Amyotrophy appeared in the terminal stages of CJD for the majority of these patients and was not an early or sole presenting feature as in our patient (Table 2). For these patients, prion protein propagation appeared to descend the corticospinal tract with rapidity from the brain, to the cervical spine and then trunk musculature; that is, in contrast to the ascending pattern of neurological dysfunction witnessed in our patient. For one patient, however, amyotrophic features were evident at initial presentation and remained prominent throughout the course of his disease [9]; marked cognitive deficits including memory loss, confabulation and constructional apraxia developed concurrently – distinct from our patient who developed dementia 10 days after the onset of amyotrophy.

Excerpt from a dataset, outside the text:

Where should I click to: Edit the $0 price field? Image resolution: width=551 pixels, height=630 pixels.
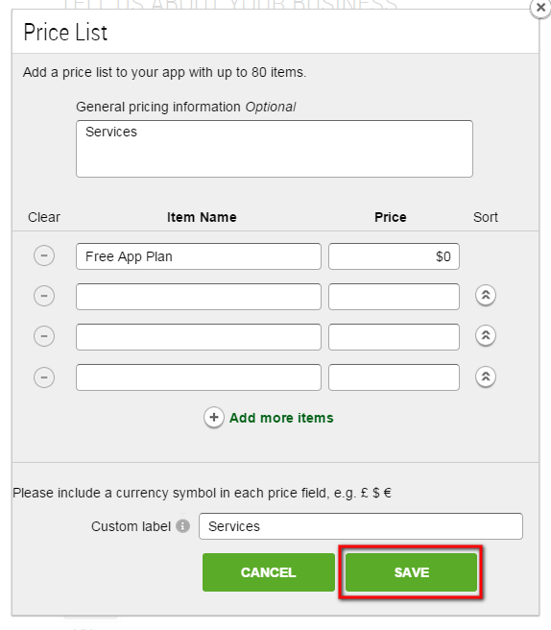[x=394, y=256]
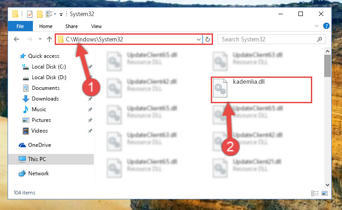342x210 pixels.
Task: Click the vertical scrollbar thumb
Action: (x=327, y=66)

Anterior horn cells and spinal ganglia are rarely investigated, but may explain amyotrophy and peripheral denervation in some patients with sporadic CJD [5]. Significant anterior horn cell loss was verified in five patients [4, 8‐10], in conjunction with diagnostic spongiform degeneration in the pyramidal tracts. One patient presenting with neurosensory deficits demonstrated decreased motor neuron density in the ventral horns [7]. Due to the restrictions placed upon our mortuary techniques, our patient’s spinal cord could not be microscopically evaluated. Nevertheless, clinical evidence of ascending anterior horn cell involvement was suggestive of upward prion propagation.

Supranuclear palsy of upgaze is sometimes found in other neurodegenerative diseases like progressive supranuclear palsy, but is rarely a feature of sporadic CJD [11]. Moreover, our patient’s development of catalepsy in the later stages of the disease is further evidence of ascending neurodegeneration.

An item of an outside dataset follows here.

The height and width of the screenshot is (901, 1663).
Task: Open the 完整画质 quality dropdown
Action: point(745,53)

The absence of upper motor neuron signs, the lack of bulbar involvement and the rapid progression negate the possible coexistence of amyotrophic lateral sclerosis (ALS) and CJD. Furthermore, the findings in our patient do not fulfill recognized diagnostic criteria for definite, probable or possible ALS using the El Escorial, Airlie House or Awaji-shima guidelines [12, 13].

Huntington’s disease has been reported as presenting with motor neuron disease, suggesting that anterior horn cells are vulnerable to the effects of neurodegenerative processes of other etiologies including trinucleotide repeat disorder with protein misfolding, impaired deoxyribonucleic acid (DNA) transcription, ribonucleic acid (RNA) processing interference, apoptosis, cytoplasmic element dysfunction and glutamate excitotoxicity [14].

This report provides a narrative of our patient’s experience of CJD from onset to death in just 36 days. In contrast to previously reported cases in the literature, amyotrophic features were the first clinical signs of the disease in the absence of dementia. Interestingly, prion propagation seems to have originated in the anterior horn cells, ascended the corticospinal tracts and eventually spread to the brain.

Written informed consent was obtained from the patient’s next-of-kin for publication of this case report and any accompanying images. A copy of the written consent is available for review by the Editor-in-Chief of this journal.